If you’re looking for the best cuisine in South America, Peru is one of the places you should go. Peru has a diverse culinary history dating back to the Incan civilization. Food is very important to the Incas and meals are expansive and varied. A typical Incan meal would not be complete without potatoes, maize, meats, fruits, and peppers. Peruvian cuisine was also influenced by its Spanish conquerors that introduced fruits and vegetables imported from Europe such as olives, limes, grapes, and apples. The cultivation of sugar cane in Peru bought about the development of native desserts and sweets. Modern Peruvian cuisine is greatly influenced by the large number of Chinese restaurants or “chifas” all over the country.
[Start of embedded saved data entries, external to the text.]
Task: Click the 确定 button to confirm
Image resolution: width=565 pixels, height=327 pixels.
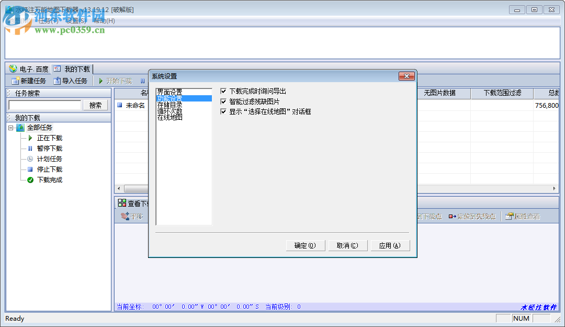Action: [x=305, y=245]
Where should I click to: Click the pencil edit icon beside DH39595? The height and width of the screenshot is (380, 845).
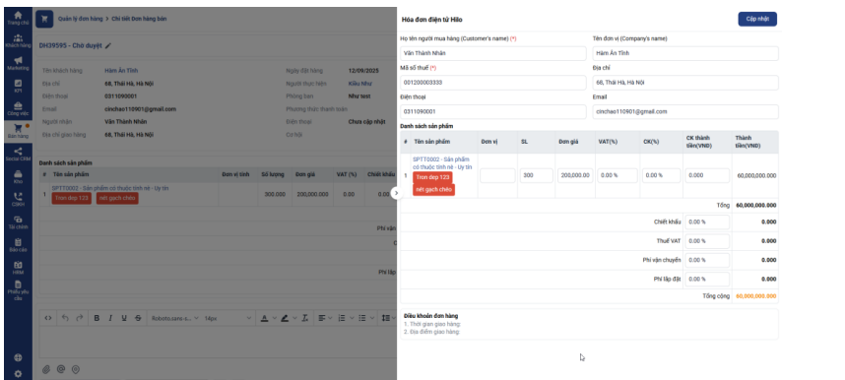click(108, 46)
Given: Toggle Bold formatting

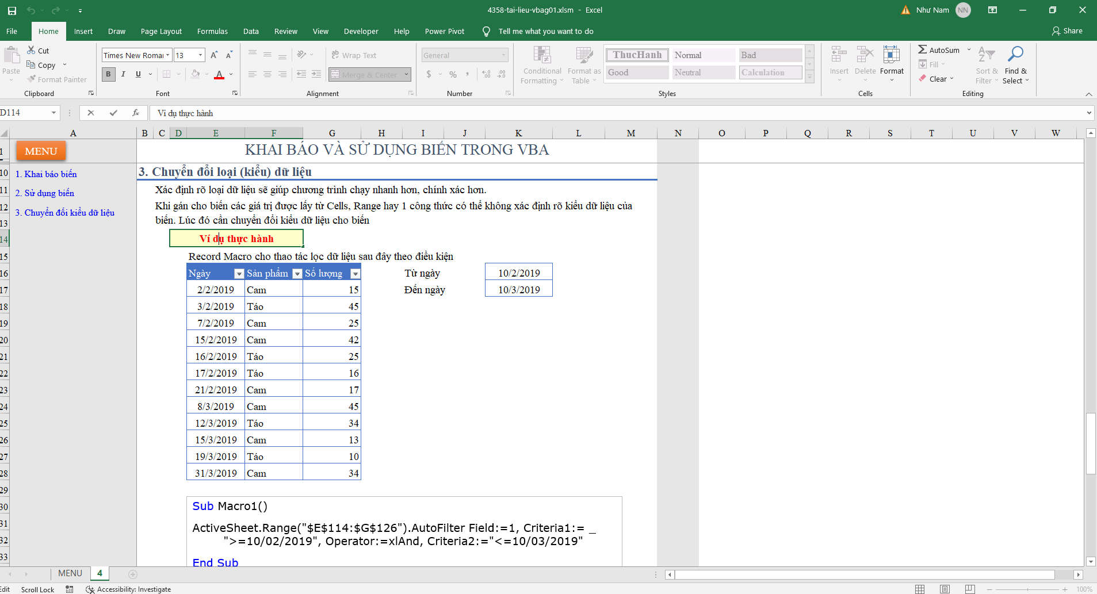Looking at the screenshot, I should [x=108, y=74].
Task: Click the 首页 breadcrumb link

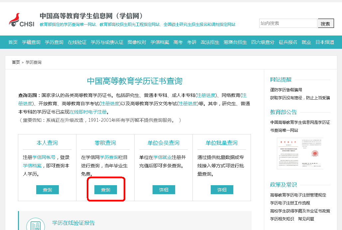Action: click(16, 62)
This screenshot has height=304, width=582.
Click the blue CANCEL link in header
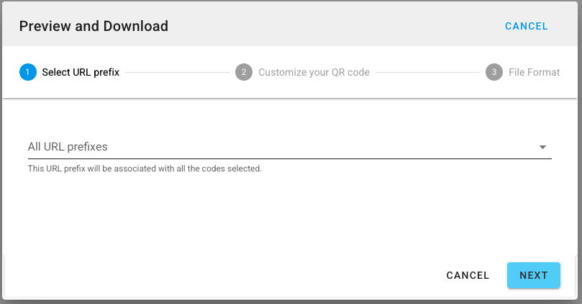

This unique type of cuisine usually mixes local ingredients with Chinese spices and flavors.

The wide variety of Peruvian food is also influenced by its three major regions, the Costa, Selva and Sierra. The different climates and landscapes influenced the type of fruits, vegetables and meats available. This variety of ingredients available has created dishes unique to each region but still maintains its Peruvian identity.

Tasting Peruvian cuisine is a great way of truly immersing yourself into the strong and vibrant culture of this country. Eating and drinking through Peru may be the best way to experience the culture better than any guided tour. Here’s a quick guide to get you started on your culinary adventure through Peru.
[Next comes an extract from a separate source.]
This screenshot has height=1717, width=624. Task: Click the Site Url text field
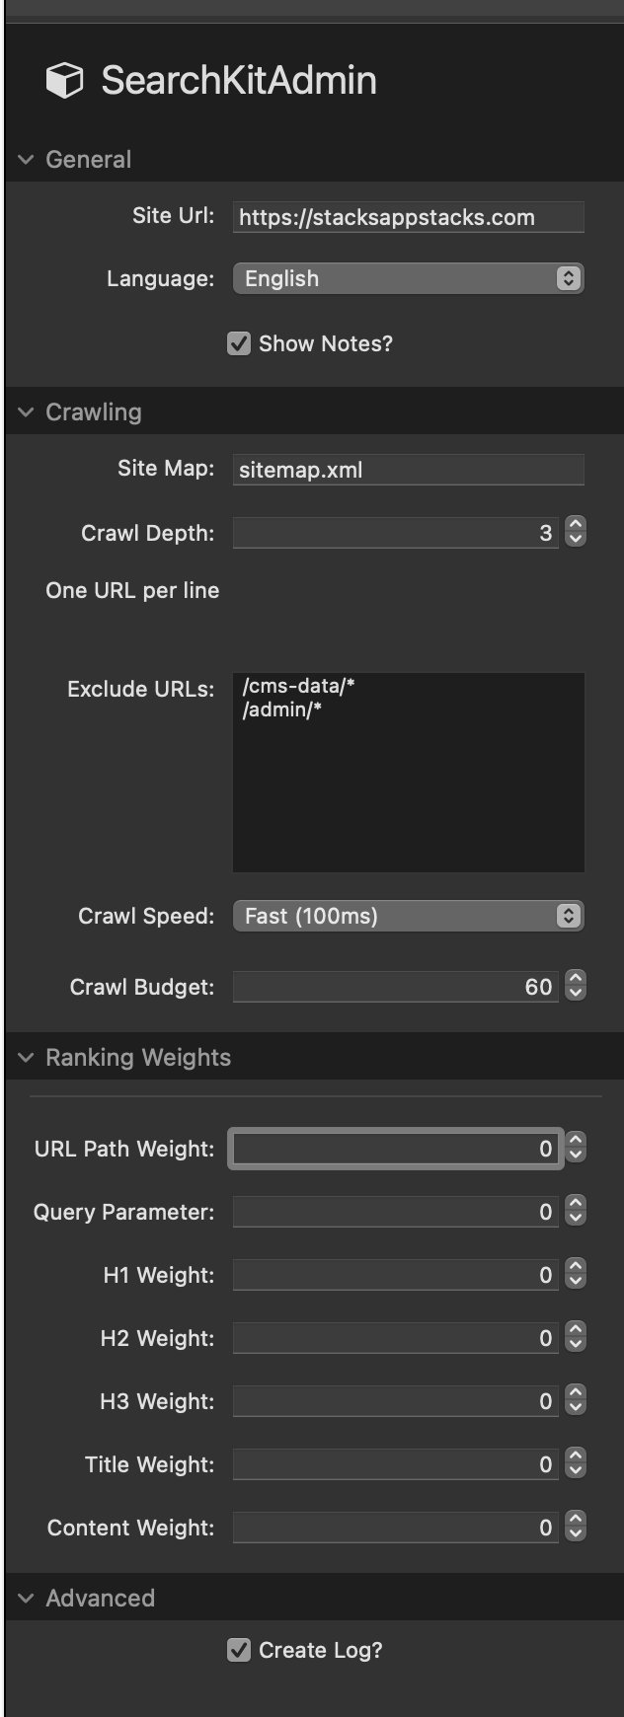(x=408, y=217)
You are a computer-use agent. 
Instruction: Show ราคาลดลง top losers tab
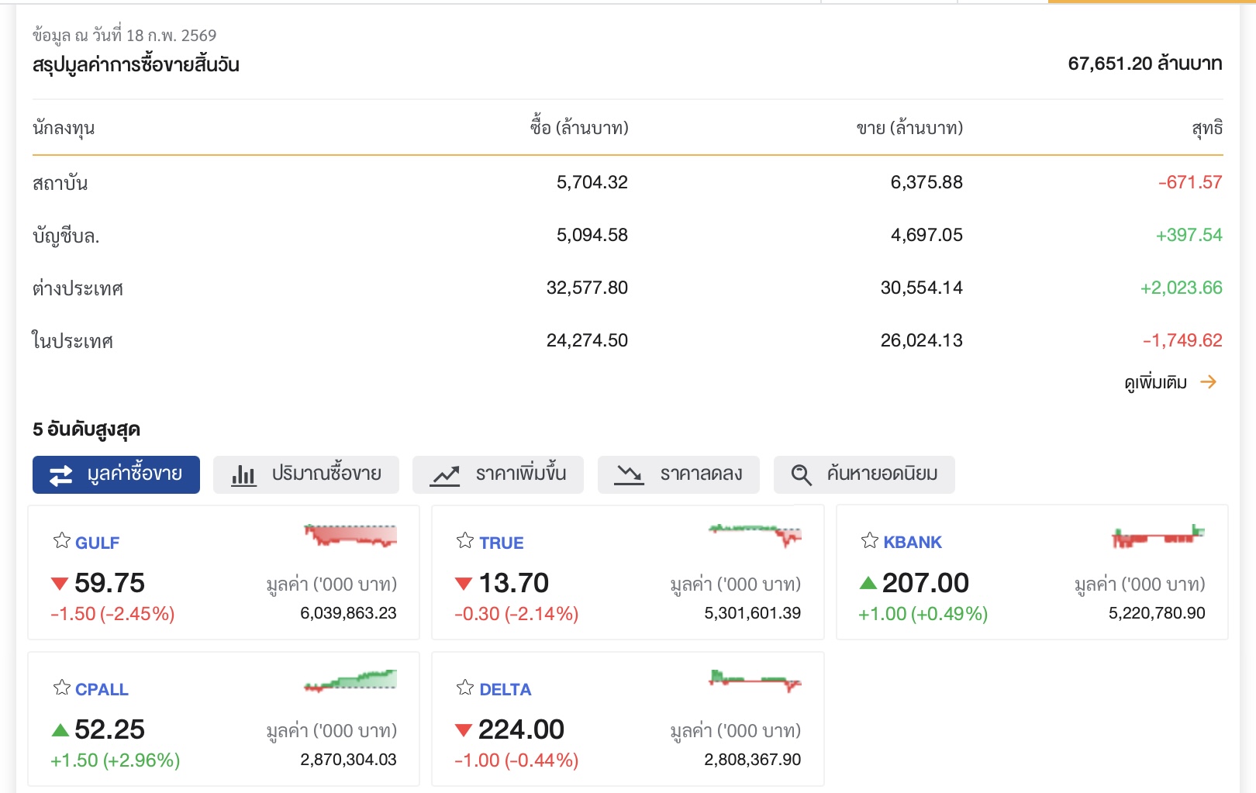coord(678,474)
The Costa. The Costa, or Peru’s coastal region, follows the Pacific coastline from north to south. The Costa is popular for its beautiful beaches and for its ceviche. Ceviche is the typical fare for most of the fisherfolk who live along Peru’s coast. Ceviche is fresh fish, usually hake, marinated in lemon, lime, garlic and chili. The locals usually prepare this dish as soon as the catch of the day reaches the shore and is served with lettuce, tomatoes, and cold, sweet potatoes.

Peru’s capital, Lima, can also be found along with the Costa. Lima is home to modern Peruvian cuisine which is the fusion of local ingredients like yams, potatoes, and seafood with oriental flavors.

The Selva. The Selva makes up 60% of Peru which includes the Amazon River and the isolated rain forest region in the eastern part of the country. Food in the Selva is often rustic and rich and this is best characterized by juanes. Juanes is similar to a tamal except it’s a bijao leaf filled with rice, spices, and stuffing. This stuffing can be yuca, fish, chicken or meat. It’s heavy, hearty, home-made fare that you can’t miss when going anywhere in Peru.

The Sierra. The Sierra is dominated by Peru’s highland region called the Cordillera de los Andes. Cuisine from this region is most representative of the dishes that excited before the colonization of Spanish. Some Sierra locals even practice ancient cooking practices that existed during the Incas. When traveling through the region, lechon and rocoto relleno cannot be missed. Lechon is pig roasted in a stone oven underground. Rocoto relleno or stuffed red peppers is one of Peru’s most popular dishes. Authetic rocoto rellenos from the Sierra region are spicy and rich; not for the faint or weak at heart.